=== Exercise materials ===
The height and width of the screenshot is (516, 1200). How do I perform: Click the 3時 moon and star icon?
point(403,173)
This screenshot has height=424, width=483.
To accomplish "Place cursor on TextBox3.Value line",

* * *

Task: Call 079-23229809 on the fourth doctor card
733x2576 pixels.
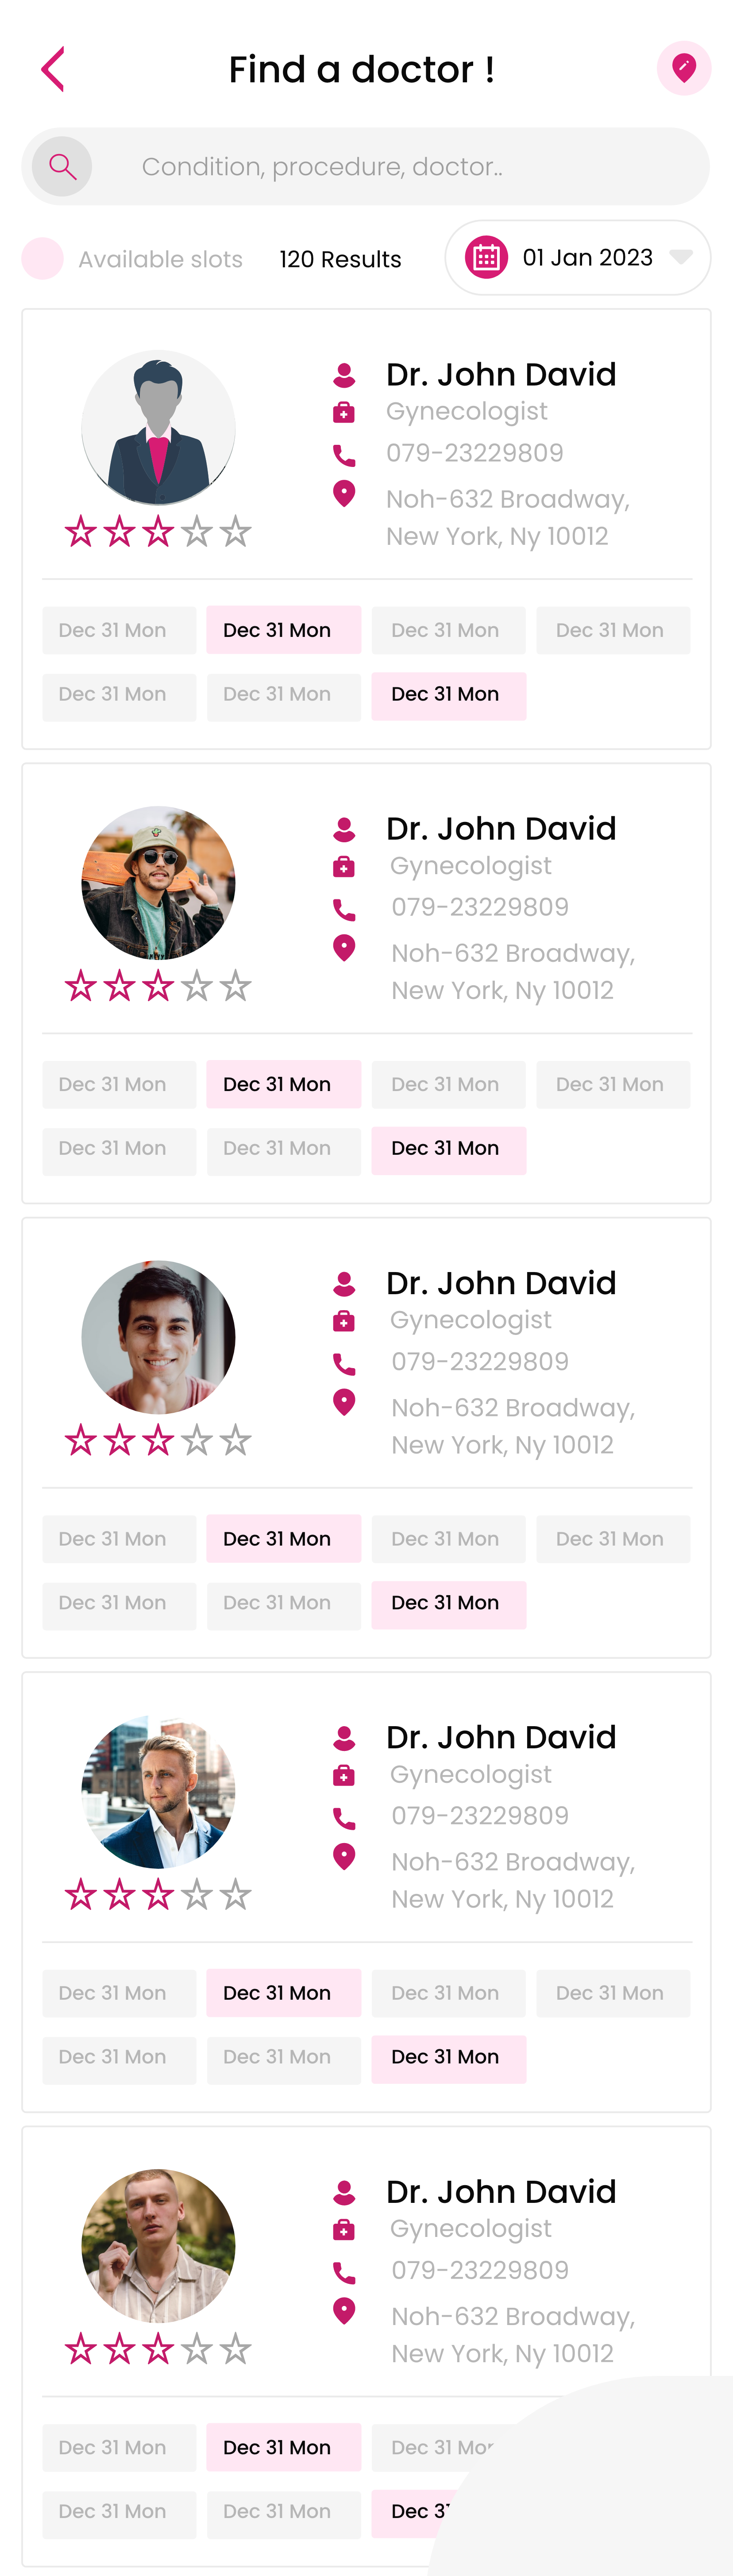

--

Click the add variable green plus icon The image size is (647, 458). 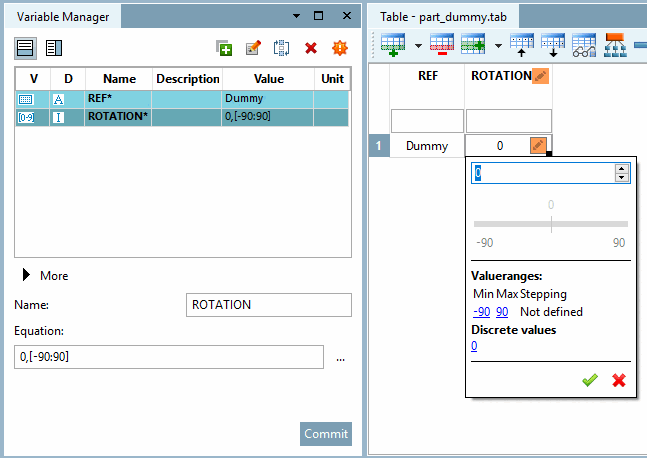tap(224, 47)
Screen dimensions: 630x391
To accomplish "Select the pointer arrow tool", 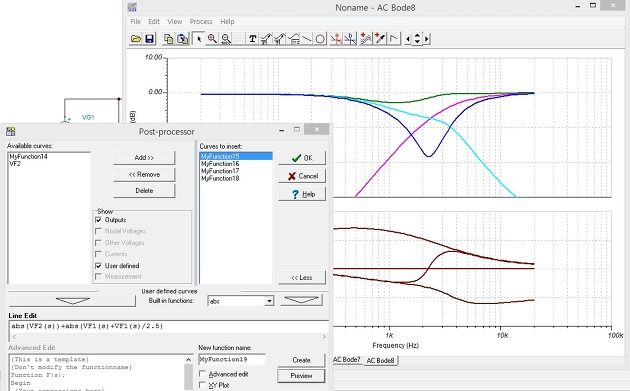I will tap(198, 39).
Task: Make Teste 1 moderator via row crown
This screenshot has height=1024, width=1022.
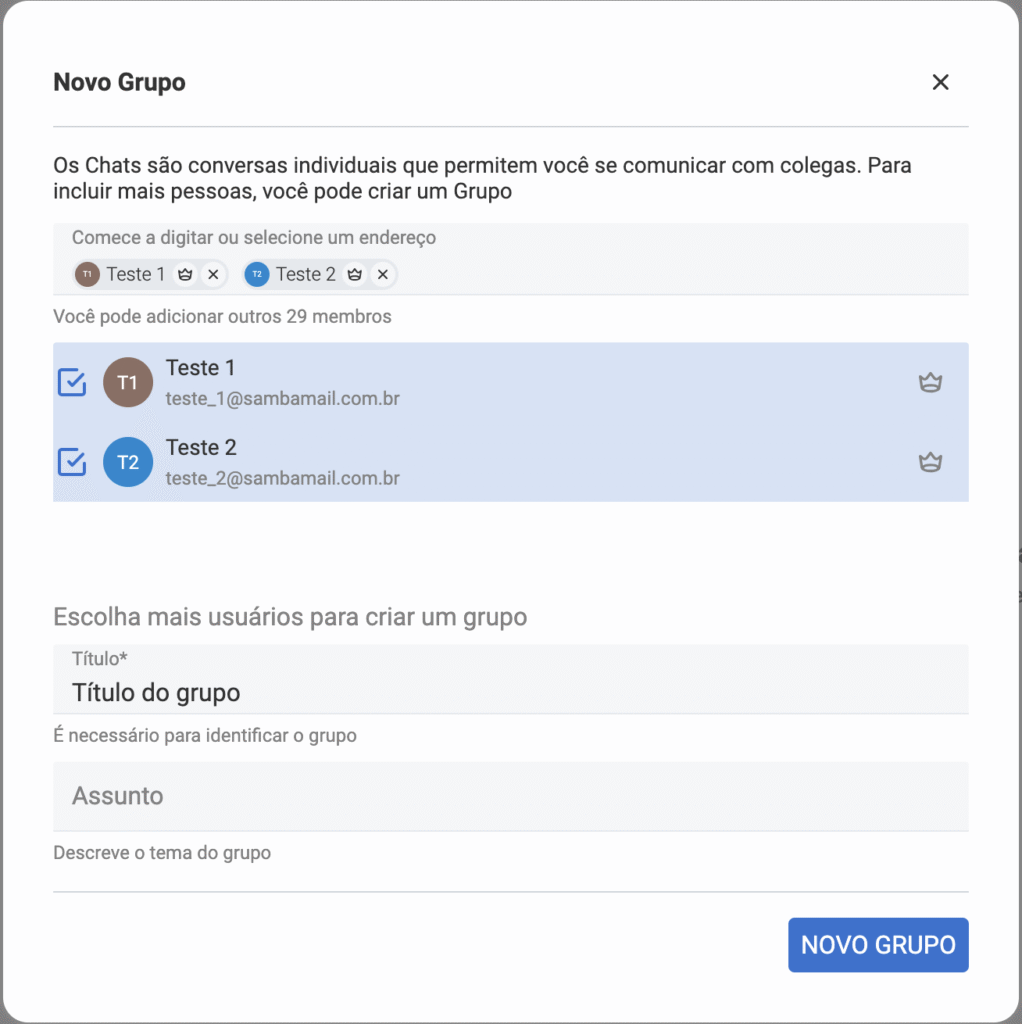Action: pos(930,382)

=== Task brief ===
The required answer is the exact run of lines above starting at the line with "Task: Call 079-23229809" and ending at the line with "733x2576 pixels.", with both ends present.

=== Response area ===
Task: Call 079-23229809 on the fourth doctor card
733x2576 pixels.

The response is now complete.